The thing is that learning history isn’t about rote-learning boring slabs of data, and then being able to churn it all back again in boring ways, as if we were all going to grow up and be accountants. No, it’s about understanding the shapes and patterns of the past, and how those evolved to create the present we know today. The data, of course, is essential to gaining that understanding, and we need to hold enough in our heads to make sense of what we learn – but history, of itself, is more than just that.

The river gunboat Pioneer of 1863 with rig for her trans-Tasman crossing. From James Cowan, The New Zealand Wars, Vol. 1.

In New Zealand’s case, the issue is clear enough: there is little real understanding of our past, and what is popularly known, all too often, appears to be filtered through the lens of contemporary politics – notably the way that debate over the Treaty of Waitangi, as a symbol of the colonial process and its consequences, has become polarised.

Inevitably, the suggestion that history should be taught was met with shocked indignation from various circles.
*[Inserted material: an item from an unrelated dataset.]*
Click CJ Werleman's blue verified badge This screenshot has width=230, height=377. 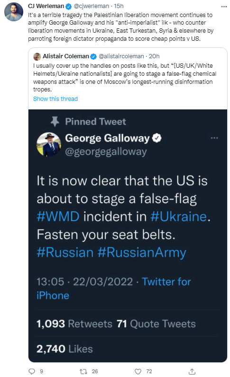click(69, 6)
There is a loud, if small, ‘backlash’ movement in New Zealand, one that rejects the way society has moved in the past thirty-odd years, which personally blames specific prominent historians for causing it. Compulsory school history, to some of these people, apparently would consist only of ‘left-wing’ propaganda to validate the supposed agenda of the post-colonials and a supposed ‘grievance industry’. I suspect what these people really mean is that the history won’t consist of what they use to validate their own contemporary agenda.

I also don’t buy the idea that historians are responsible for policies that in fact reflect recent wide social changes. Still, the point that history might be slanted when taught in schools is a real issue, because the school system will inevitably reflect the prevailing norms of society. During the mid-twentieth century, for instance, school history had a specific bias when set against today’s values, although not for reasons to do with a deliberate agenda. It reflected the broadly socially-mediated view that pakeha society had of its own past at the time. New Zealand history was almost wholly ignored until the 1970s, and when it did surface, as often as not, it was merely seen as an appendix to the history of Britain. This reflected the thinking of the day, in which New Zealand was a glorious colony-becoming-nation, a scion of Britain in which Maori had been ‘integrated’. The reality, of course, was that Maori had been simply swept aside and then ignored – as my book on the Treaty shows. Check the book out for more.
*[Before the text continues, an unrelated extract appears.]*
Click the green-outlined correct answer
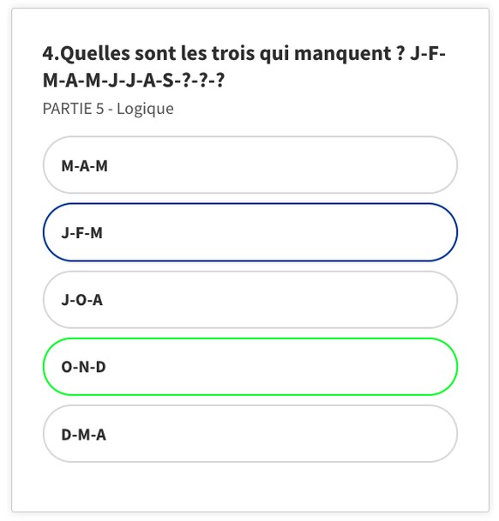499x521 pixels. tap(250, 367)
The point here is that our understanding of history, itself, is an evolving entity mediated by current society. The frameworks of analysis, the questions asked and so forth, all change as society changes. Providing this process is understood, there is no great problem. Alas, it is all too easy for people to weaponise the past: to claim that the point-data they have, alone, proves their point; to consider their own view ‘balanced’, everything else ‘biased’, and to dump their anger, personally, on whoever presents a different view. In reality, of course, history is not about reaching a ‘final’ absolute answer, because there is no such thing. The data does not change; but what the data means certainly does, because each new society asks new questions of the past. The field is relative, and therefore understanding what happened, its meaning, and how those meanings change, is actually about having a reasonable discussion.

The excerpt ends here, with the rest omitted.